Почему бы ему была, в таком случае, не жениться на самой Аннушке? Вопрос этот много раз задавали Ивану Ивановичу его ближайшие друзья, а, из числа их, всех чаще — Виктория Павловна Бурмыслова. К ней Иван Иванович питал благоговейное чувство, которое, пожалуй, могло бы в самом деле, развиться в любовь, если бы в полной и слишком очевидной безнадежности успеха, не выродилось оно в мирную дружбу. В последней же рюриковский Шиллер был стороною обожающею, а Виктория Павловна — покровительствующею, с чуть заметным насмешливым оттенком. К Виктории Павловне Аннушка ревновала своего возлюбленного едва ли не лютее, чем к которой-либо иной из женщин, но почему-то: — именно в отношении ее — умела несколько сдерживать своего ревнивого беса. И, хотя нельзя сказать, чтобы после визитов к Виктории Павловне в ее имение, Правослу на реке Осне, русые бакенбарды нотариуса Туесова сохраняли совершенно неприкосновенную целость, — однако Аннушка как будто понимала, что Виктория Павловна на ее влюбчивое сокровище нисколько не покушается, и тут ее милый злодей понапрасну ходит, понапрасну ножки бьет. А в то же время, чутьем любящей женщины, она догадывалась, что Виктория Павловна относится к ее Ивану Ивановичу очень хорошо, искренно, желает ему добра, а потому не враг, но скорее благожелательница также и ей. Встреч между женщинами случалось мало, и они выходили всегда сдержанные, настороженные, холодноватые, но не враждебные. Притом, обе, будучи женщинами со вкусом, не могла не восхищаться друг в друге двумя редкостными образцами красоты— разной до противоположности почти полярной. Уважение свое к Виктории Павловне Аннушка выражала, между прочим, тем, что, хотя была не то, что малограмотна, а прямо-таки почти что безграмотна, но — к каждому высокоторжественному дню, на Новый ли год, на Пасху ли, к именинам ли, непременно посылала барышне Бурмысловой поздравительное письмо или открытку с картинкою. За десятилетнее знакомство это вошло в обыкновение — и, как все, входящее в обыкновение и привычку, имело свое тайное значение, которого, конечно, никак не могли угадать обе женщины, ни пишущая, ни

получающая. Да и кто вообще мог бы предчувствовать, что однажды наступит такое время, когда скромная Аннушка Персикова должна будет пережить ужасную трагедию, которая разрушит всю ее жизнь, бросит ее в тюрьму и на скамью подсудимых? что придется ей, невинной, бороться с судом за честь, доброе имя и свободу свою, — и спасет их ей именно вот эта ее маленькая и смешная, почтительная привычка?..

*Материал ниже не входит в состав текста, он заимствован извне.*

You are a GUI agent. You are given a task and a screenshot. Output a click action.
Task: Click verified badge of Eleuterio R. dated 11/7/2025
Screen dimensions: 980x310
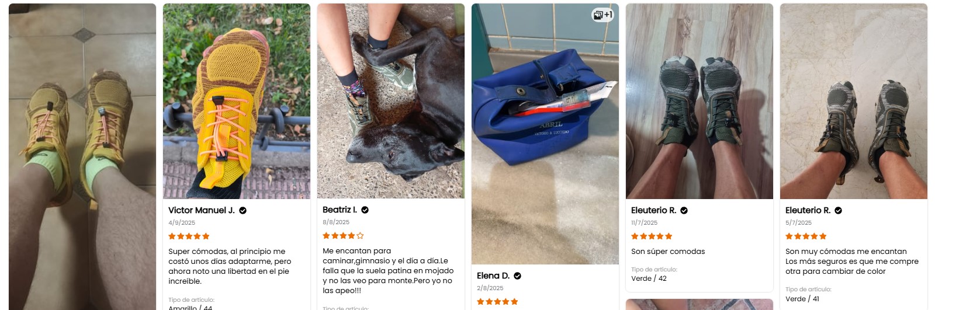point(684,210)

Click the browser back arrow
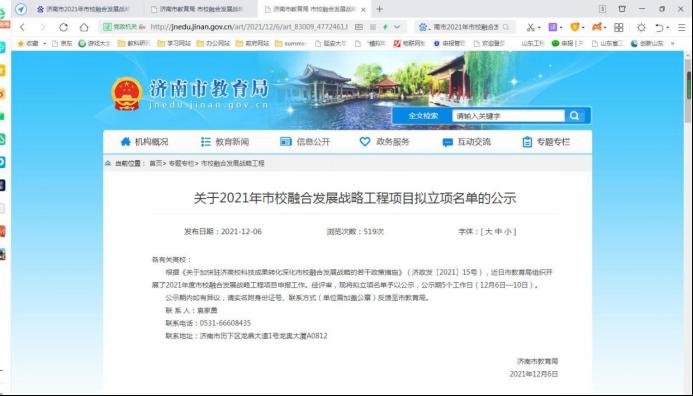(x=23, y=27)
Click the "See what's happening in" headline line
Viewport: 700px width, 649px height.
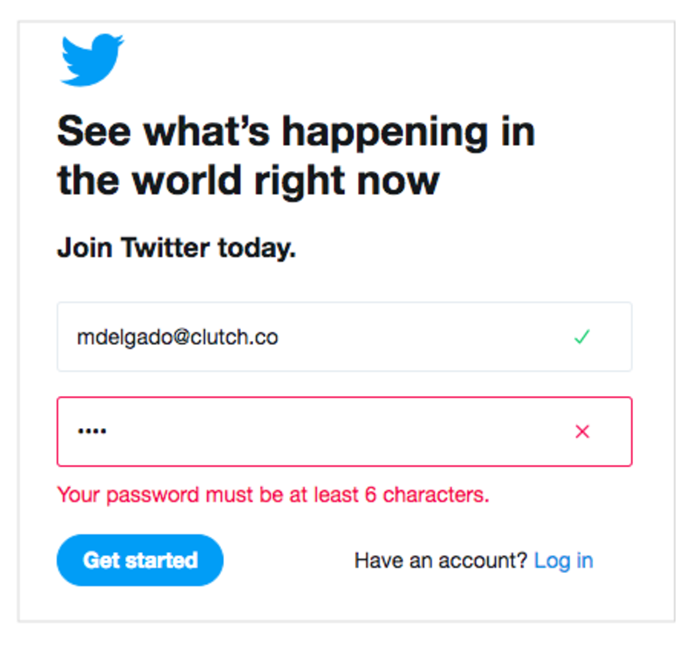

На вопрос Виктории Павловны, Иван Иванович отвечал с неизменной обидчивостью, что было бы очень странно, если бы он, Иван Туесов, потомок окольничего Варлаама Туесова при Алексее Михайловиче и лейбкомпанца Измаила Туесова при Елизавете Петровне, ввел в свою родословную, в качестве супруги, темную мещаночку Анну Персикову, подобранную им в страшный 1892 год в избе, опустошенной голодным тифом. Виктория Павловна справедливо находила возражение своего друга «фиоритурно глупым». Но Иван Иванович, — кажется, единственно в этом пункте — имел стойкость не поддаваться авторитету царицы своих желаний и, твердо упершись на своем, отмалчивался от ее доказательств, даже осмеливаясь слегка надуваться. Любопытно, что нелепым убеждением своим он успел заразить и самое Аннушку. Хотя выйти замуж за Ивана Ивановича было счастливейшею мечтою ее жизни, с первого дня их связи, тем не менее она почитала эту дерзкую надежду совершенно несбыточною: где же мол мне, мещанской сироте, да — за Туесова… В глубине души Аннушка, природно совсем не глупая, почти разделяла глупейшее мнение, которое премудрый Иван Иванович, однажды, глубокомысленно провозгласил, нисколько не стеснившись ее присутствием: что с такими, как она, порядочные люди живут, но на них не женятся. Тогда она много и обидно плакала, но сквозь слезы думала: «правильно это!.. куда же!»… Еще если бы у них были дети, то, может быть, Аннушка нашла бы в себе смелость настаивать на необходимости узаконить их браком. Но детей почему-то не рожалось, хотя оба были люди как будто вполне здоровые и родоспособные и никаких мер против детопроизводства не принимали. Не было детей — и Аннушка деликатно молчала.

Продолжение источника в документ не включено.